This study demonstrates that early social environments, including chronic social isolation and varying group sizes, strongly modulate social behavior, stereotyped behaviors, and olfactory processing in WT and Shank3 KO mice. In WT, isolation enhanced social interaction; richer social environments maintained social engagement across repeated exposures. In Shank3 KO, isolation improved social interaction, restored social novelty preference, and normalized self-grooming, coinciding with increased VNO Oxtr expression and augmented urine-evoked VSN responses. Conversely, larger group housing diminished social exploration/motivation in Shank3 KO, revealing genotype-specific sensitivities to social context. These findings position Shank3 KO mice as a useful model to back-translate behavioral interventions and to emulate elements of inclusive classroom strategies, suggesting that controlled, smaller-group exposures may be more beneficial than large-group contexts for some individuals. Future work should: (1) dissect mechanisms linking isolation to circuit and VNO functional changes (e.g., PVN oxytocin–VTA–mPFC pathways); (2) vary isolation duration and reunion schedules; (3) test long-term outcomes of mixed-genotype co-housing; (4) evaluate broader sensory modalities, including social touch; and (5) extend analyses to other ASD models (e.g., Fmr1 KO) to generalize findings and refine translational strategies.

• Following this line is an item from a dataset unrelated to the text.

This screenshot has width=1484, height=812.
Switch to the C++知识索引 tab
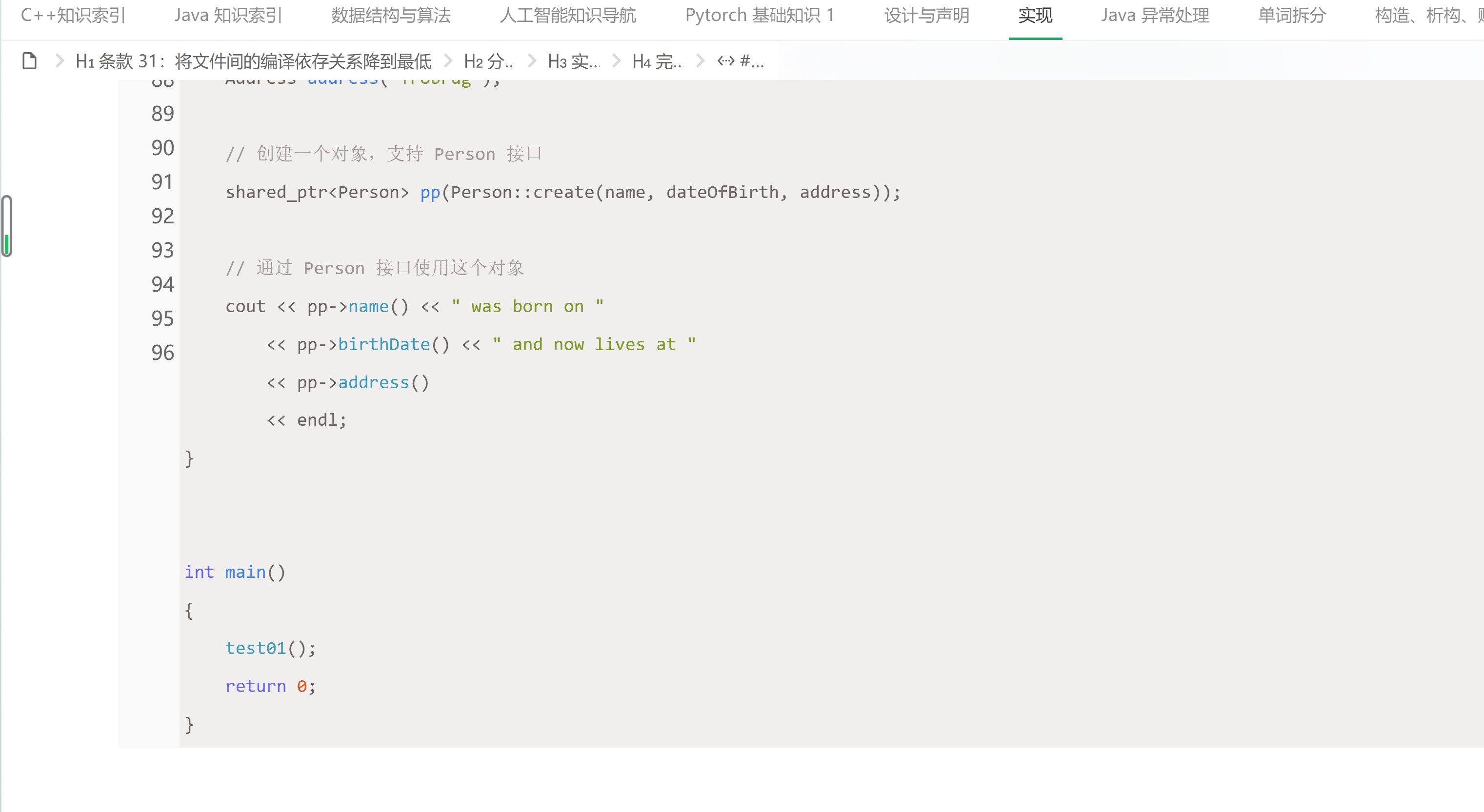point(73,16)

- Translational scope: Findings in mice cannot be directly applied to autistic individuals; human social dynamics and environments are more complex. - Duration and context: Behavioral assessments focused on short-term interactions upon reunion; long-term social outcomes after different isolation durations were not tested. - Statistical power and variability: Some olfactory preference results (e.g., oxytocin preference) were not statistically significant due to interindividual variability and limited sample sizes in subgroups. - Sex and housing confounds: Certain assays (e.g., VSN calcium imaging) were performed in males only; observed housing-size effects may be influenced by sex-specific differences (dominance in males). - Environmental factors: Differences in animal facility conditions and testing environments can modulate isolation effects, potentially limiting generalizability. - Mechanistic uncertainty: The pathway by which increased Oxtr expression in the VNO influences olfactory processing and social behavior remains to be elucidated. - Synchronized grooming mechanism: The communicative cues (e.g., ultrasonic vocalizations) and neural basis underlying synchronized self-grooming in group-housed Shank3 KO mice were not directly tested.